If you’re wondering what this is all about, it stems from the fact that customers of Earn—a service spun up by Winklevoss’s firm Gemini, which promised 8% returns to investors who lent their crypto—have not been able to withdraw their funds due to financial troubles at DCG subsidiary Genesis. Winklevoss blames those troubles on Silbert taking loans from Genesis in order to make “kamikaze” bets on another of DCG’s subsidiaries and accuses him of lying about the financial health of the subsidiary. For good measure, Winklevoss added his voice to a fledgling campaign that claims it can oust Silbert as CEO.

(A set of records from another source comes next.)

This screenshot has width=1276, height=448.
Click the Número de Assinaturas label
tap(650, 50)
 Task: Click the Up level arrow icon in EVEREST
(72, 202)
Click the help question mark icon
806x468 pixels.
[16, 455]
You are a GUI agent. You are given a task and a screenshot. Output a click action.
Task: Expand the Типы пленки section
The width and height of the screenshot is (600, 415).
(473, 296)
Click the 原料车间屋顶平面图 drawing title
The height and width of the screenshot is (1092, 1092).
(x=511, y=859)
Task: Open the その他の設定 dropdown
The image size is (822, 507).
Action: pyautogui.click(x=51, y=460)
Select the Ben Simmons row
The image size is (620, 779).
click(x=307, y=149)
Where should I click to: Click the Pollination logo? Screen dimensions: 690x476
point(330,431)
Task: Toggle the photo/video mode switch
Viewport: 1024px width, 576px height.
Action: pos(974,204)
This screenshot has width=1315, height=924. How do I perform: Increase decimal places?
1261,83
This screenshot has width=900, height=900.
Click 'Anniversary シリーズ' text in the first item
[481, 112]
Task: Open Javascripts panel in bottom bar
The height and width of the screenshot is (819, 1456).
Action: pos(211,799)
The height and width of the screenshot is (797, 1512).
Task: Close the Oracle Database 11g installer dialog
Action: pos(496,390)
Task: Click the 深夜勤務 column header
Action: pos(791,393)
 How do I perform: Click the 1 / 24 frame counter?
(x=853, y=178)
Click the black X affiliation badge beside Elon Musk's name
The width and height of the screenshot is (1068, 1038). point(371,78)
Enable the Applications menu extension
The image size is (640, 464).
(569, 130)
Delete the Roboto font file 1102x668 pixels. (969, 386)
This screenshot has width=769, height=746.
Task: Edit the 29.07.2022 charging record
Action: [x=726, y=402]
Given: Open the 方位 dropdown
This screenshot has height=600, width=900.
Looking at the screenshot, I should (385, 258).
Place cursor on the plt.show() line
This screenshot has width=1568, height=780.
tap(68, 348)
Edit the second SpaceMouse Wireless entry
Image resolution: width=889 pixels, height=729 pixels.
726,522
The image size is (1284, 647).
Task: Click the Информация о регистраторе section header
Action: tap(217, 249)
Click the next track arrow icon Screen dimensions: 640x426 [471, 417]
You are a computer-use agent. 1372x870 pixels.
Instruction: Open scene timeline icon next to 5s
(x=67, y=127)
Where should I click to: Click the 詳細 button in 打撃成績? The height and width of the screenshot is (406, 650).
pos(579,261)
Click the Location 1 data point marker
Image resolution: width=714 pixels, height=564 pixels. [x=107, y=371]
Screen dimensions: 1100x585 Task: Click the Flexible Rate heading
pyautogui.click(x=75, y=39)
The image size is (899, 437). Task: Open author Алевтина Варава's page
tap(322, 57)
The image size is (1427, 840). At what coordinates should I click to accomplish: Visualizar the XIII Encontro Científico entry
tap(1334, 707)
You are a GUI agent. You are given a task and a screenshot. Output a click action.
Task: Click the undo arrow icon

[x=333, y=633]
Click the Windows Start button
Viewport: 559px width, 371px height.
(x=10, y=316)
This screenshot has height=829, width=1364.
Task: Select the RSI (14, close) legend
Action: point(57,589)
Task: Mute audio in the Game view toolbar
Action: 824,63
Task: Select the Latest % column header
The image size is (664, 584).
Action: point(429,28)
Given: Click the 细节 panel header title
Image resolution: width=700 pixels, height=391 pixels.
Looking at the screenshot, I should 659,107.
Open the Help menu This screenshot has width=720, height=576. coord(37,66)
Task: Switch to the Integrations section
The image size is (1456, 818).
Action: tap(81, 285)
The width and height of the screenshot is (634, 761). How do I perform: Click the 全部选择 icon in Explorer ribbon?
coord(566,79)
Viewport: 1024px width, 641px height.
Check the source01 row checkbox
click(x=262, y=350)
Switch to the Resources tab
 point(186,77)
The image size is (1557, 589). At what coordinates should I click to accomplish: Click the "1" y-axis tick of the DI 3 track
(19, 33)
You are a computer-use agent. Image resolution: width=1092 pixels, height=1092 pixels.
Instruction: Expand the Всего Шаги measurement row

These are pretty serious allegations and come shortly after a Bloomberg story, likely planted by anti-Silbert forces, claimed DCG is under investigation by federal prosecutors in Brooklyn. If any of this is true, Silbert faces a serious risk of seeing his crypto empire gobbled up by civil lawsuits and could even lose his freedom. But that’s a big “if.”

As I wrote earlier, Silbert is a wealthy and savvy businessman who can afford very good lawyers who are unlikely to have signed off on illicit transactions. Meanwhile, DCG’s Twitter account shot back at Winklevoss, calling his new gambit a “desperate and unconstructive publicity stunt” and hinting Silbert or the company may sue for defamation.

The upshot is that either Winklevoss is correct and Silbert has committed serious corporate malfeasance, or else he and Gemini are engaged in a questionable publicity campaign that aspires to pressure or shame Silbert into stepping down—something unlikely to happen since DCG is a private company totally under his control. Whatever the truth, the stakes in this billionaire feud just got considerably higher, and someone is poised to lose badly.